"Fire and Ice" is one of
Robert Frost's best-known poems, but it feels more modern than some of his other famous works, like "The Road Not Taken" and "After Apple-Picking." You get no sense of the quaint New England lifestyle that many people associate with Frost.
The poem describes a fictional debate between people who say that the world will end in fire and people who say it will end in ice. The debate is highly symbolic, despite the claims of a Harvard astronomer named Harlow Shapley who thought the poem was based on a conversation he had with Frost in which he explained how "life on earth" would be extinguished either through "incineration" or a "permanent ice age" (
source).
Other critics have suggested that the poem was inspired by the
Inferno, an epic poem by the Italian
Dante Alighieri. "Inferno" means "a hot place," but Dante pulls a surprising move by covering the very bottom of Hell in ice.
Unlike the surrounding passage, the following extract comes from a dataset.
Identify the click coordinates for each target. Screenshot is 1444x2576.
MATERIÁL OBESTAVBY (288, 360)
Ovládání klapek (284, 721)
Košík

In fact,
Satan himself is trapped waist-deep in a huge sheet of ice. This image totally contradicts the view of Hell as a blazing place where Satan roams around carrying a pitchfork. Dante's point – which Frost seems to pick up on – is that the very worst people are the ones who use their "cold" intelligence to commit terrible acts. (To learn more about Dante's version of an icy Hell, check out
Canto XXXII).
"Fire and Ice" was first published in
Harper's Magazine in 1920, and it was republished in Frost's 1923 collection
New Hampshire. Robert Frost is one of the most important American poets of the 20th century. He won the
Pulitzer Prize four times and was asked to deliver a poem at
President John F. Kennedy's 1961 inauguration.